Text block =
Nana Ekua Brew-Hammond is the author of Powder Necklace, which Publishers Weekly called "a winning debut." She was a 2019 Edward Albee Foundation Fellow, a 2018 Pa Gya! Literary Festival Guest Author, a 2018 Aké Arts and Book Festival Guest Author, a 2018 Hobart Festival of Women Writers Guest Author, a 2017 Aspen Ideas Festival Scholar, a 2016 Hedgebrook Writer-in-Residence, a 2015 Rhode Island Writers Colony Writer-in-Residence, and in both 2015 and 2014, she was shortlisted for a Miles Morland Writing Scholarship. Every month, Brew-Hammond co-leads a monthly writing fellowship whose mission is to write light into the darkness.

Nana-Ama Danquah

Nana-Ama Danquah is an author, editor, freelance journalist, ghostwriter, public speaker, actress, and teacher. Her groundbreaking memoir, Willow Weep for Me: A Black Woman’s Journey Through Depression (W.W. Norton & Co.) was hailed by the Washington Post as “A vividly textured flower of a memoir, one of the finest to come along in years.”

A native of Ghana, Ms. Danquah is the editor of four anthologies: Becoming American: Personal Essays by First Generation Immigrant Women (Hyperion); Shaking the Tree: New Fiction and Memoir by Black Women (W.W. Norton & Co.); The Black Body (Seven Stories Press); and, Accra Noir, from Akashic Press as part of their popular noir series.

Dataset section =
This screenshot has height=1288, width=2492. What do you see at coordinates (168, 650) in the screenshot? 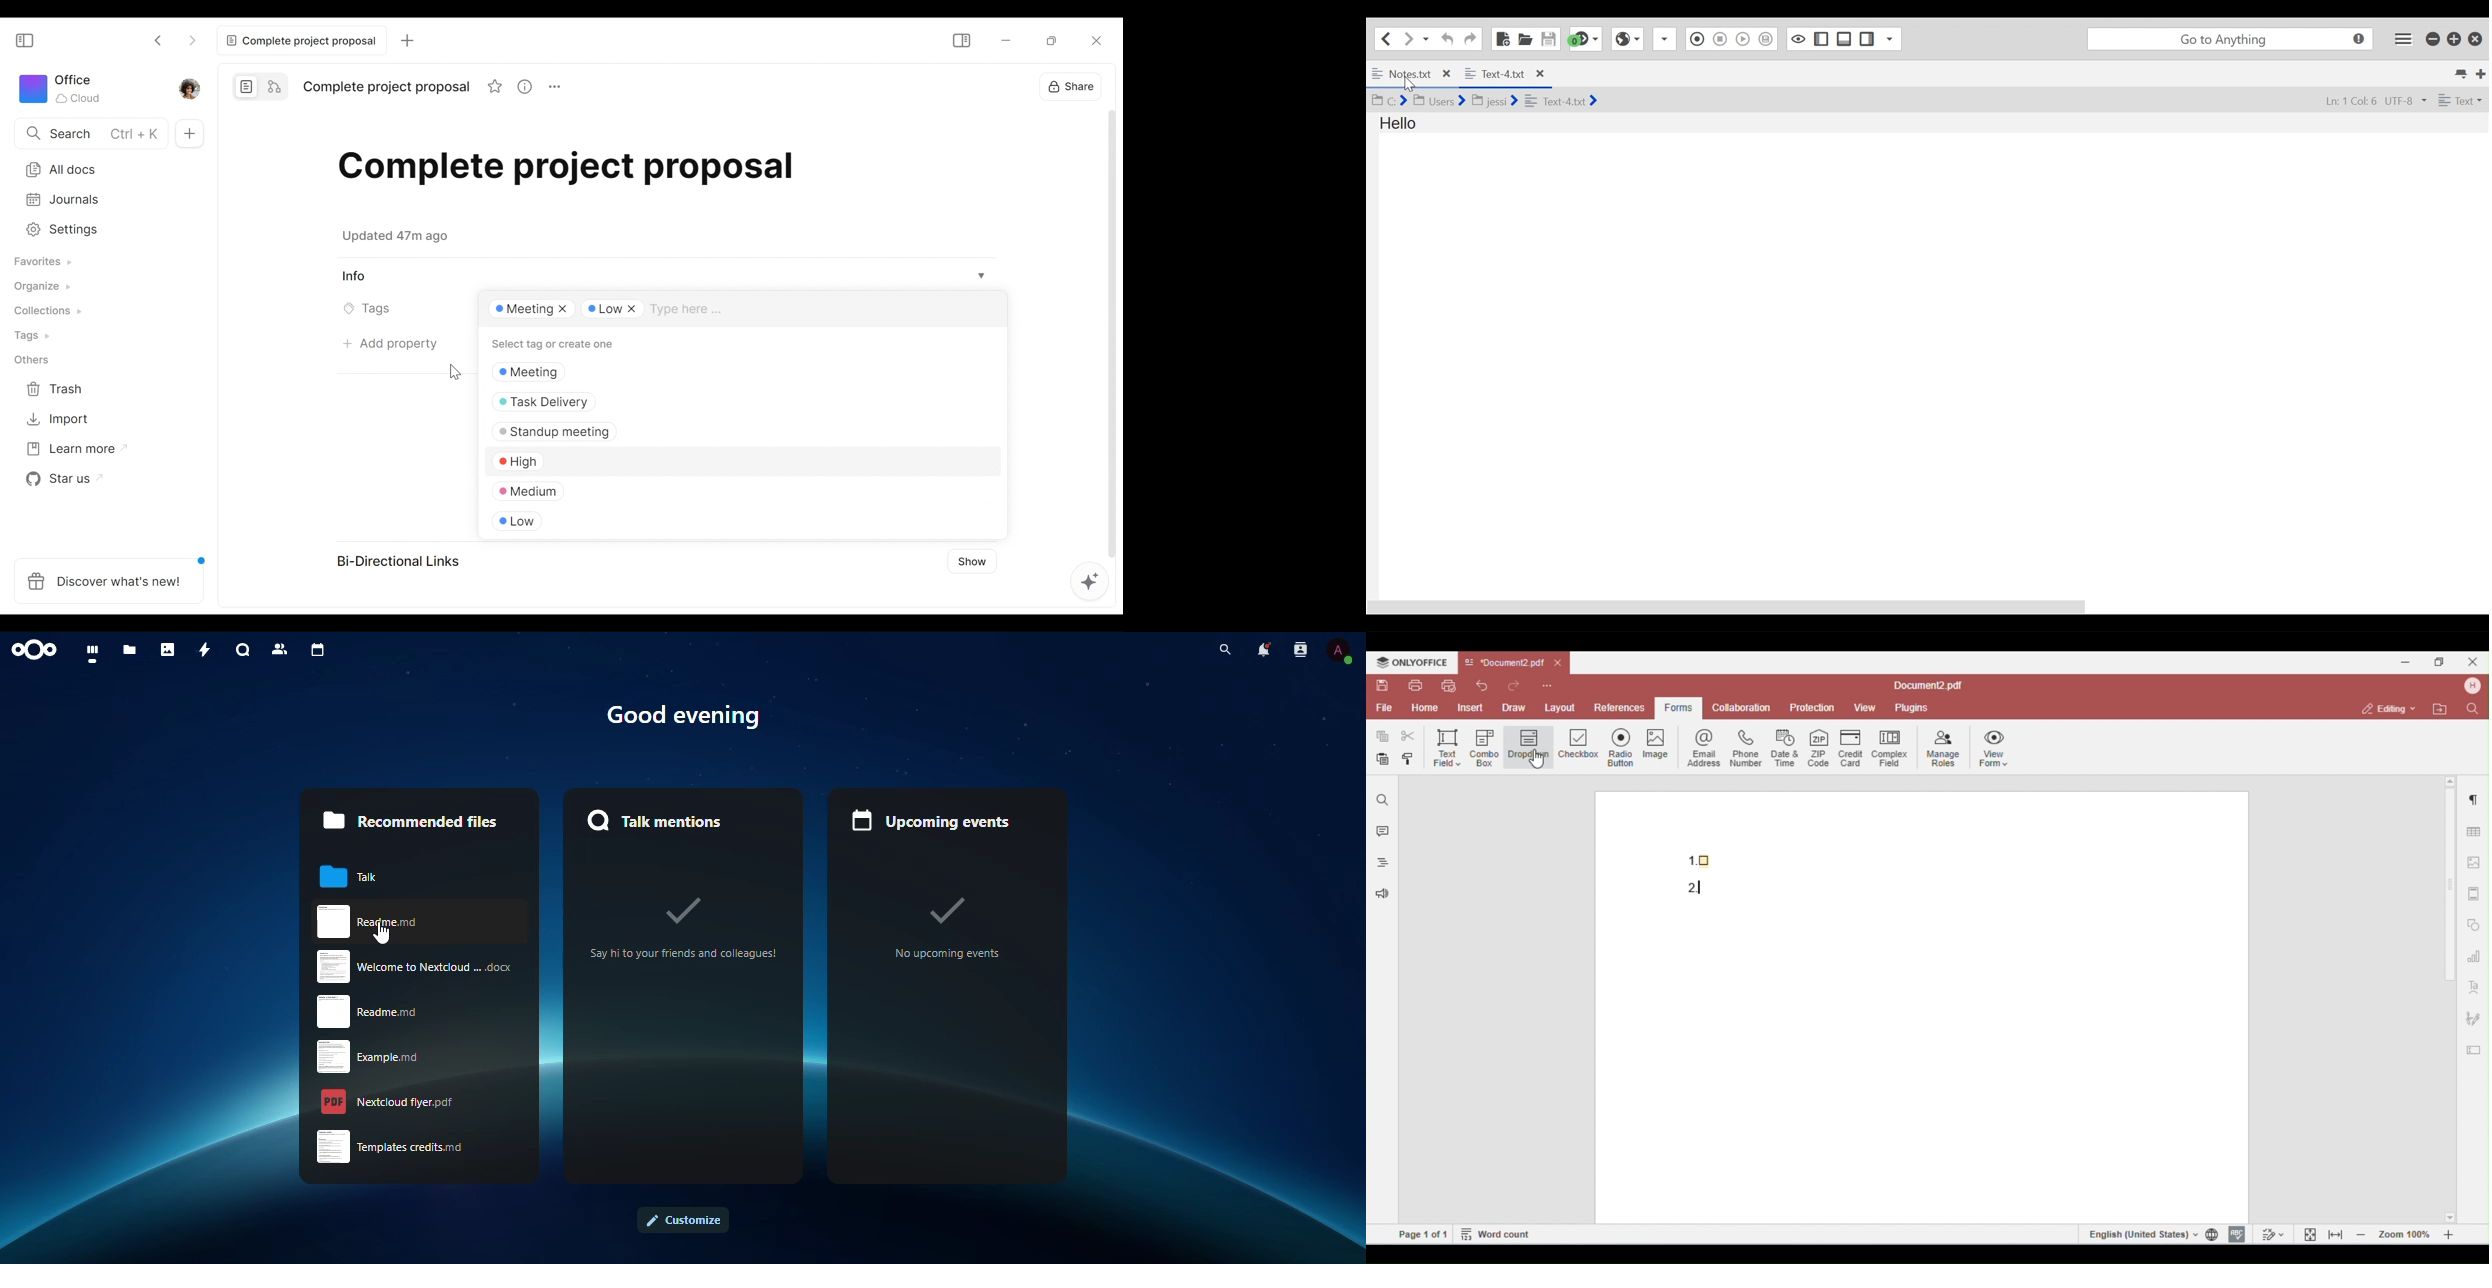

Exercise tasks =
a - Translate this sentence from the author bios into Spanish: "Nana-Ama Danquah is an author, editor, freelance journalist, ghostwriter, public speaker, actress, and teacher."
b - Turn the paragraph of the author bios beginning "Nana Ekua Brew-Hammond is the author" into a bulleted list that keeps its main facts.

Answers given =
a - Nana-Ama Danquah es autora, editora, periodista independiente, escritora fantasma, oradora, actriz y profesora.

b -
Nana Ekua Brew-Hammond:
- Author of Powder Necklace, which Publishers Weekly called "a winning debut"
- 2019 Edward Albee Foundation Fellow
- 2018 Guest Author at the Pa Gya! Literary Festival, the Aké Arts and Book Festival, and the Hobart Festival of Women Writers
- 2017 Aspen Ideas Festival Scholar
- 2016 Hedgebrook Writer-in-Residence
- 2015 Rhode Island Writers Colony Writer-in-Residence
- Shortlisted for a Miles Morland Writing Scholarship in 2014 and 2015
- Co-leads a monthly writing fellowship whose mission is to write light into the darkness